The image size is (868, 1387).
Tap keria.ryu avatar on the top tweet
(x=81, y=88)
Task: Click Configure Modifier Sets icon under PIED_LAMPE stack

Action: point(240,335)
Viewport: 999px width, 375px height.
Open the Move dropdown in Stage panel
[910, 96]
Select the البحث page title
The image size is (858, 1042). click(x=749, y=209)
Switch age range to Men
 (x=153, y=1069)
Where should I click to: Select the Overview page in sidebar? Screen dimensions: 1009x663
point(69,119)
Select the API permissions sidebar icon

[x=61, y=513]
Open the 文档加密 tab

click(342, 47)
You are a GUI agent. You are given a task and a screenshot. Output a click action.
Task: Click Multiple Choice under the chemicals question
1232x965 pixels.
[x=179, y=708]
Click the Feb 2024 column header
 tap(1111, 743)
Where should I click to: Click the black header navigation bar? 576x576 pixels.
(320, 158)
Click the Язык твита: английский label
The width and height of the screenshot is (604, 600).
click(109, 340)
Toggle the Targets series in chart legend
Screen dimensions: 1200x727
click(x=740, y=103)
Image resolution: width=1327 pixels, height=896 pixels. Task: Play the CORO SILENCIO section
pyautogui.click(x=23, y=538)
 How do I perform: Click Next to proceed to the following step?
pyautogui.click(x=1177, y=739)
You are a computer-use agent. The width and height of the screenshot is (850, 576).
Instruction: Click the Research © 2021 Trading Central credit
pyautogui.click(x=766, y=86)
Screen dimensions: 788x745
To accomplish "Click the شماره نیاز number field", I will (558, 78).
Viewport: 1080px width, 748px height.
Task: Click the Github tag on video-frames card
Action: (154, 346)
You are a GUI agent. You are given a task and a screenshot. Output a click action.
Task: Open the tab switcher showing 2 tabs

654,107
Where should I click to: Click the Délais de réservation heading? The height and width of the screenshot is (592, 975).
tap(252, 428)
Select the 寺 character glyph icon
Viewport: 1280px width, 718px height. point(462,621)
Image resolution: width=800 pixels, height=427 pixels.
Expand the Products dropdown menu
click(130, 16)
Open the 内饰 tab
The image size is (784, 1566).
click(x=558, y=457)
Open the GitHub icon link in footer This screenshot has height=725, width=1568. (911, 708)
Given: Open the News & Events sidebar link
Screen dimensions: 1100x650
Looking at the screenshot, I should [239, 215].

------------------------------

◆ **Directions**: Of the entries above, repeat exactly the lines from the line with "Image resolution: width=800" through the line with "Given: Open the News & Events sidebar link", both of them included.

◆ **Response to the task**:
Image resolution: width=800 pixels, height=427 pixels.
Expand the Products dropdown menu
click(130, 16)
Open the 内饰 tab
The image size is (784, 1566).
click(x=558, y=457)
Open the GitHub icon link in footer This screenshot has height=725, width=1568. (911, 708)
Given: Open the News & Events sidebar link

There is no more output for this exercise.